* start *

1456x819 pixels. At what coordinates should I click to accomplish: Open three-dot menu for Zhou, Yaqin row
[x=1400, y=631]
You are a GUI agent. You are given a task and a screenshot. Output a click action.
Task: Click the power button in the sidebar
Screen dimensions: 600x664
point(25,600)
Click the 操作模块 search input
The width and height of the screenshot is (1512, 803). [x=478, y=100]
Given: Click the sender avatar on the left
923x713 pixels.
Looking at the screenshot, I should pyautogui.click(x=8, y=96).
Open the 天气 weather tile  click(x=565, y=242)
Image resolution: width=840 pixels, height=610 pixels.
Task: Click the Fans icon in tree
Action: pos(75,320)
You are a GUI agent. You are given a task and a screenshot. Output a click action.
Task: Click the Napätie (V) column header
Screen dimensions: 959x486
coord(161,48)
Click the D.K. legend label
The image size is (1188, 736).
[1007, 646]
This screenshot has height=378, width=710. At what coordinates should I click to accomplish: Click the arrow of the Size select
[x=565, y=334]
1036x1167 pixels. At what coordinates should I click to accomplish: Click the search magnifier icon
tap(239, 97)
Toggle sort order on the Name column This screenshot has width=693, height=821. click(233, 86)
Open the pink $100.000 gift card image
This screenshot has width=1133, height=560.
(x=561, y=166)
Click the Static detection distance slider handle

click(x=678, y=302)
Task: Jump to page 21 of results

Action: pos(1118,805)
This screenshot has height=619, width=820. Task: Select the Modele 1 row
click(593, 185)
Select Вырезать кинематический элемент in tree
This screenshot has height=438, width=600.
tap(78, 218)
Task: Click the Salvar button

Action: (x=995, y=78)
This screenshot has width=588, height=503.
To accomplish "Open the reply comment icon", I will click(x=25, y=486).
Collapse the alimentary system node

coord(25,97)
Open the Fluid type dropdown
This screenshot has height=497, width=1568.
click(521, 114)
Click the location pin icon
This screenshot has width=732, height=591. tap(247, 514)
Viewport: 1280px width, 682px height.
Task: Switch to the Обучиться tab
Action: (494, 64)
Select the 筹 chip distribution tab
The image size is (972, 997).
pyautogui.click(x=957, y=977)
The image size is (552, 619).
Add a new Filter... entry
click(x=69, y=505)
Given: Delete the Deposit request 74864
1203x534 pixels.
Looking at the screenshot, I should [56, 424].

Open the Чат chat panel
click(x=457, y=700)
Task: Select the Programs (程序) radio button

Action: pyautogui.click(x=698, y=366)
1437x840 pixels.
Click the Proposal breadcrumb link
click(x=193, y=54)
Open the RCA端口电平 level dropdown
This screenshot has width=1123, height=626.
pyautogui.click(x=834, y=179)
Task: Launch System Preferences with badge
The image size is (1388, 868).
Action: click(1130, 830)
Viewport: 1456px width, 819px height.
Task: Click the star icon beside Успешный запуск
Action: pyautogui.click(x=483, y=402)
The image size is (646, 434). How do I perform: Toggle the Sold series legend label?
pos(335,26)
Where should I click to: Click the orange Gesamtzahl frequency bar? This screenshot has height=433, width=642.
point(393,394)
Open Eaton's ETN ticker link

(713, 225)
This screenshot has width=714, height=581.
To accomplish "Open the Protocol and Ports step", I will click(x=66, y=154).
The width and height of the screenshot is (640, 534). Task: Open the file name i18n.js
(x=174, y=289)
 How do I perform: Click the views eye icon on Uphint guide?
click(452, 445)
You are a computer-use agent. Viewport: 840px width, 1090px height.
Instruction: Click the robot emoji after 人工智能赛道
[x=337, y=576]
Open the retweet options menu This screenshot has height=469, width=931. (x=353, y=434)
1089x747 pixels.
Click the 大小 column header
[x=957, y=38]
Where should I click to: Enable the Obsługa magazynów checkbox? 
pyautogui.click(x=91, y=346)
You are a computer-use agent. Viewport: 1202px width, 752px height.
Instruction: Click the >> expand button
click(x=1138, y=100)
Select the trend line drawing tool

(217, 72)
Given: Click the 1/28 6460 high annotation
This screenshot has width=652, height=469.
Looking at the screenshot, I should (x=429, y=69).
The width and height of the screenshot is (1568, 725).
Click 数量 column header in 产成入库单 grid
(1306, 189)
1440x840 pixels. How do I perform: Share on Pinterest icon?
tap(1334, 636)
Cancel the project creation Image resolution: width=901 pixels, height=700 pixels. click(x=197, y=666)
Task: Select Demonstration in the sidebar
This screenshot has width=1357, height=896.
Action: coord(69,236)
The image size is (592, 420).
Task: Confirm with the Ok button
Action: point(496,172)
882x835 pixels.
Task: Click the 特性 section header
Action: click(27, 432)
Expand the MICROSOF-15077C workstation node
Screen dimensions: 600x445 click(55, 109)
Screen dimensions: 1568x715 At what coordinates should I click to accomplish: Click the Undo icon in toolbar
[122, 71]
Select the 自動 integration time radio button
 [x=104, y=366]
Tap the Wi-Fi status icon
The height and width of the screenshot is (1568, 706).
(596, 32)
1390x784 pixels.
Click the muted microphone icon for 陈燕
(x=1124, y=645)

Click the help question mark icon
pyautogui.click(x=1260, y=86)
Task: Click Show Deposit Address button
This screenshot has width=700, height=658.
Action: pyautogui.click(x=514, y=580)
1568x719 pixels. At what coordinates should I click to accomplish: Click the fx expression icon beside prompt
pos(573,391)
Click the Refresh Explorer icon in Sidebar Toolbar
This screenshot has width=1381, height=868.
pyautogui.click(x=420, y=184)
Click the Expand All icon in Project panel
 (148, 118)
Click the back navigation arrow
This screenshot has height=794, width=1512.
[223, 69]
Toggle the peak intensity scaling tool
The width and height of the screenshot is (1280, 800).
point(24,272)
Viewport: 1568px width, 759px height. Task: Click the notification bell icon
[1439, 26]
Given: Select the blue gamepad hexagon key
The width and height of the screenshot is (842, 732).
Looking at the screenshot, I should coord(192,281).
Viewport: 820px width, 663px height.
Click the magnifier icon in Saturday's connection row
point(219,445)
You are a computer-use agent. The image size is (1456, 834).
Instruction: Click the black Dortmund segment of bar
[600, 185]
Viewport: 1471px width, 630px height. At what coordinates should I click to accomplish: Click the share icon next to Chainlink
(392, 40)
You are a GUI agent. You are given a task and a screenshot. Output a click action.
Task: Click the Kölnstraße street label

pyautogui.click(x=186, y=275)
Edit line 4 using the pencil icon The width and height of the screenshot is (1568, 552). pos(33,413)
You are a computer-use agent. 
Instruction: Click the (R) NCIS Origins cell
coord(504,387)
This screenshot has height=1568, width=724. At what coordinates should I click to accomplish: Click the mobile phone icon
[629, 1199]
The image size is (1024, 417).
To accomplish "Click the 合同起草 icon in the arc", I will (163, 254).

* end *

Your task »
Show every line of the lines above that contains the word "beside".

Output of the task »
Task: Click the star icon beside Успешный запуск
1568x719 pixels. At what coordinates should I click to accomplish: Click the fx expression icon beside prompt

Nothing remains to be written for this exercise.